Short Story Classics (American) Vol. 2 eBook

This eBook from the Gutenberg Project consists of approximately 327 pages of information about Short Story Classics (American) Vol. 2.

Short Story Classics (American) Vol. 2 eBook

This eBook from the Gutenberg Project consists of approximately 327 pages of information about Short Story Classics (American) Vol. 2.

It was a hot day, and not long after this, that two short-legged boys came to grief on the threshold of the school with a pail of water, which they had laboriously brought from the spring, and that Miss Mary compassionately seized the pail and started for the spring herself.  At the foot of the hill a shadow crossed her path, and a blue-shirted arm dexterously but gently relieved her of her burden.  Miss Mary was both embarrassed and angry.  “If you carried more of that for yourself,” she said spitefully to the blue arm, without deigning to raise her lashes to its owner, “you’d do better.”  In the submissive silence that followed she regretted the speech, and thanked him so sweetly at the door that he stumbled.  Which caused the children to laugh again—­a laugh in which Miss Mary joined, until the color came faintly into her pale cheek.  The next day a barrel was mysteriously placed beside the door, and as mysteriously filled with fresh spring-water every morning.

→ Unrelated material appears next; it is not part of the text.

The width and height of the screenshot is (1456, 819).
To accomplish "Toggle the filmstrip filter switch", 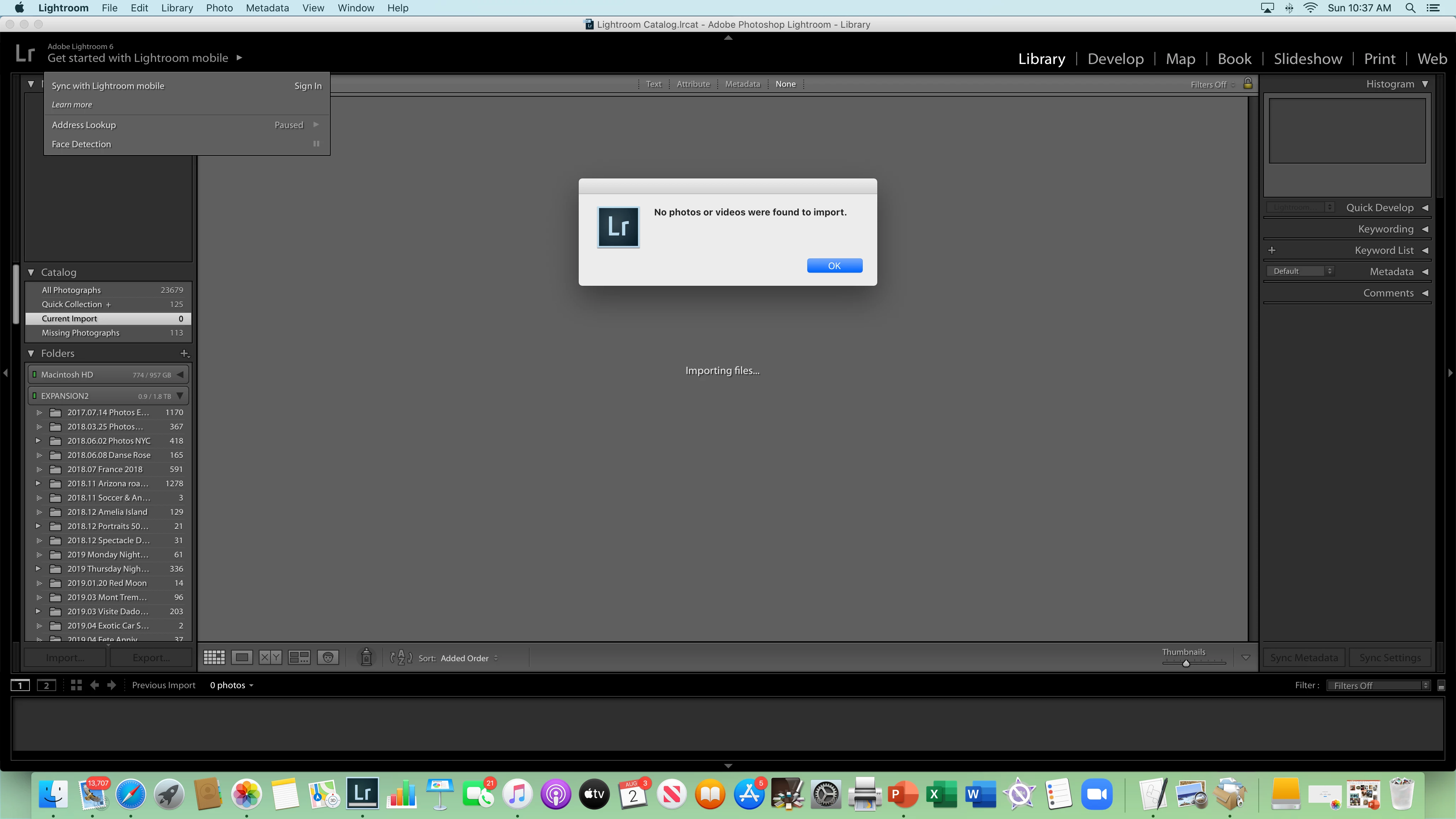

Nor was this superior young person without other quiet attentions.  “Profane Bill,” driver of the Slumgullion Stage, widely known in the newspapers for his “gallantry” in invariably offering the box-seat to the fair sex, had excepted Miss Mary from this attention, on the ground that he had a habit of “cussin’ on up grades,” and gave her half the coach to herself.  Jack Hamlin, a gambler, having once silently ridden with her in the same coach, afterward threw a decanter at the head of a confederate for mentioning her name in a barroom.  The over-dressed mother of a pupil whose paternity was doubtful had often lingered near this astute Vestal’s temple, never daring to enter its sacred precincts, but content to worship the priestess from afar.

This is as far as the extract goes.